Fifteen consecutive patients undergoing ANT deep brain stimulator placement were evaluated (30 thalamic nuclei). Direct ANT targeting was performed using a fast gray matter acquisition T1 inversion recovery sequence and compared with standard stereotactic coordinates. Thalamic volumes were calculated for each patient, and degree of thalamic volume loss was assessed compared with matched control subjects. Vertex analysis was performed to assess shape changes in the thalamus compared with age- and sex-matched subjects.
There was significant variation between direct and indirect targets in the y-axis and z-axis on both sides. On the left, the direct target was located at y = 2 ± 1.3 mm and z = 9.3 ± 1.8 mm (both P = 0.02). On the right, the direct target was located at y = 2.9 ± 1.8 mm and z = 9.2 ± 2 mm (both P ≤ 0.0003). There was no significant difference in the x-coordinate on either side (P > 0.5). Additionally, there was a correlation between thalamic volume and difference between direct and indirect targets in the y-axis and the z-axis.
We showed a significant difference in direct and indirect targeting in the y-axis and z-axis when targeting the ANT for deep brain stimulation for epilepsy. This difference is correlated to thalamic volume, with a larger difference noted in patients with thalamic atrophy.
历史上,术前丘脑靶向方法一直依赖于间接靶向技术,这些技术并未充分考虑解剖结构的差异或癫痫患者的丘脑萎缩情况。我们旨在解决传统间接靶向与丘脑前核(ANT)直接靶向方法之间存在的变异性问题。

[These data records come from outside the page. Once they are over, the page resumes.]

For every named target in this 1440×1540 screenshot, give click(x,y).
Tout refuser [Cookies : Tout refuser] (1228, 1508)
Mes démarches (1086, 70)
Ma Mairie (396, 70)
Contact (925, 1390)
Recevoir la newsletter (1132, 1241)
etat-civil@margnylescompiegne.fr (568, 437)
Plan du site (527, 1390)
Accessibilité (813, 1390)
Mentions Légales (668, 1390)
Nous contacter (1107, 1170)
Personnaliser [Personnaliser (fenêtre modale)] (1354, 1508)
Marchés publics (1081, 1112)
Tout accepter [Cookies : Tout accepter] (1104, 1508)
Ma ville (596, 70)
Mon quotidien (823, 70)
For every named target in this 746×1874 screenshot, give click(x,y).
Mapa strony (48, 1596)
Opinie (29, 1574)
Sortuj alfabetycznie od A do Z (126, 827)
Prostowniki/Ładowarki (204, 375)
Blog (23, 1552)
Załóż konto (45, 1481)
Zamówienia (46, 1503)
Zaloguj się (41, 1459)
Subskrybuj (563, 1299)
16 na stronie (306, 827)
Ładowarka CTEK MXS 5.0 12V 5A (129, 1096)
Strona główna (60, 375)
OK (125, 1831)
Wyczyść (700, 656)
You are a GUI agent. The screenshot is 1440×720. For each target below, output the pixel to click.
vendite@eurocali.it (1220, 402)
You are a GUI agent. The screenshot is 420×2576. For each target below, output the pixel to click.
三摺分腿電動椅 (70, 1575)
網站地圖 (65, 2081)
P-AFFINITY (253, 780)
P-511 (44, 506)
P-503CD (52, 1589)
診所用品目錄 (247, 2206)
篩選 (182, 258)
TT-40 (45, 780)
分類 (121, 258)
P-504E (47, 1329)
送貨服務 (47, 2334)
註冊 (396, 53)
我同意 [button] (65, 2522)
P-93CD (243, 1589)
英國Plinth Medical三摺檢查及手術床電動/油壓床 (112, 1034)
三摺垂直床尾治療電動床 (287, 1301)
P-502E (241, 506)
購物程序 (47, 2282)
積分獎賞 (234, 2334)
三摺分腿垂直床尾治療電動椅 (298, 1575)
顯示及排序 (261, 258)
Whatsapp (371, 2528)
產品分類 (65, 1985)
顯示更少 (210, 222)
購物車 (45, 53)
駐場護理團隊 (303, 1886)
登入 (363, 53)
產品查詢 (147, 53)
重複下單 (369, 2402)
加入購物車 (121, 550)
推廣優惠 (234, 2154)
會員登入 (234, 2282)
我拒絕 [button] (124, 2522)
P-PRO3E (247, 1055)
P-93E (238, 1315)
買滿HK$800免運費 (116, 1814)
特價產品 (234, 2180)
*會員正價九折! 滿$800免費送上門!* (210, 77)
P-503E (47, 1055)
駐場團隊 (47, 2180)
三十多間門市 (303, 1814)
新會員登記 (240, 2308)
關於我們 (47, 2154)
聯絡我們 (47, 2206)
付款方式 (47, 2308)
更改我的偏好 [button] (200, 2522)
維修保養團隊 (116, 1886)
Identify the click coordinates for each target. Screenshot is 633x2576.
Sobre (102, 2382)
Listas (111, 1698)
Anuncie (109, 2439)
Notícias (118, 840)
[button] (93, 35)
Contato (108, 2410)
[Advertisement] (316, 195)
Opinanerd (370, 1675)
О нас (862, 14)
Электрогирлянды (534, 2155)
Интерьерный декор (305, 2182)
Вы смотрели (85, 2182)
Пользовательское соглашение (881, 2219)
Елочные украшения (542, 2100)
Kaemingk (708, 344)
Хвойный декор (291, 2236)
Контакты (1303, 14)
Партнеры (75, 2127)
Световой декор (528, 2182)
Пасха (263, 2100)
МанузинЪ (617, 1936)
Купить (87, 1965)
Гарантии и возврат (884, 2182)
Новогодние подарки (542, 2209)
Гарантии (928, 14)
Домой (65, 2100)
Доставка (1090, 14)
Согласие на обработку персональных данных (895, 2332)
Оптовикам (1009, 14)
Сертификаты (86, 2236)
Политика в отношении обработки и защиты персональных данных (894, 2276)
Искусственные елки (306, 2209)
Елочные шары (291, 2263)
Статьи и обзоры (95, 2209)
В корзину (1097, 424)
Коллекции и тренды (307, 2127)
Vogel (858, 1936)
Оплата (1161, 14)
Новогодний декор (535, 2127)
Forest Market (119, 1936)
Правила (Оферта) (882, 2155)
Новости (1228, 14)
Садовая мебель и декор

对连续15例接受ANT深部脑刺激器植入的患者进行评估(共30个丘脑核团)。使用快速灰质采集T1反转恢复序列进行ANT直接靶向,并与标准立体定向坐标进行比较。计算每位患者的丘脑体积,并与匹配的对照受试者相比评估丘脑体积损失程度。进行顶点分析以评估与年龄和性别匹配的受试者相比丘脑的形状变化。
两侧y轴和z轴上直接靶点与间接靶点之间存在显著差异。在左侧,直接靶点位于y = 2±1.3 mm和z = 9.3±1.8 mm处(P均= 0.02)。在右侧,直接靶点位于y = 2.9±1.8 mm和z = 9.2±2 mm处(P均≤0.0003)。两侧x坐标无显著差异(P>0.5)。此外,丘脑体积与y轴和z轴上直接靶点与间接靶点之间的差异存在相关性。
我们发现,在为癫痫患者进行深部脑刺激而靶向ANT时,y轴和z轴上的直接靶向与间接靶向存在显著差异。这种差异与丘脑体积相关,在丘脑萎缩患者中差异更大。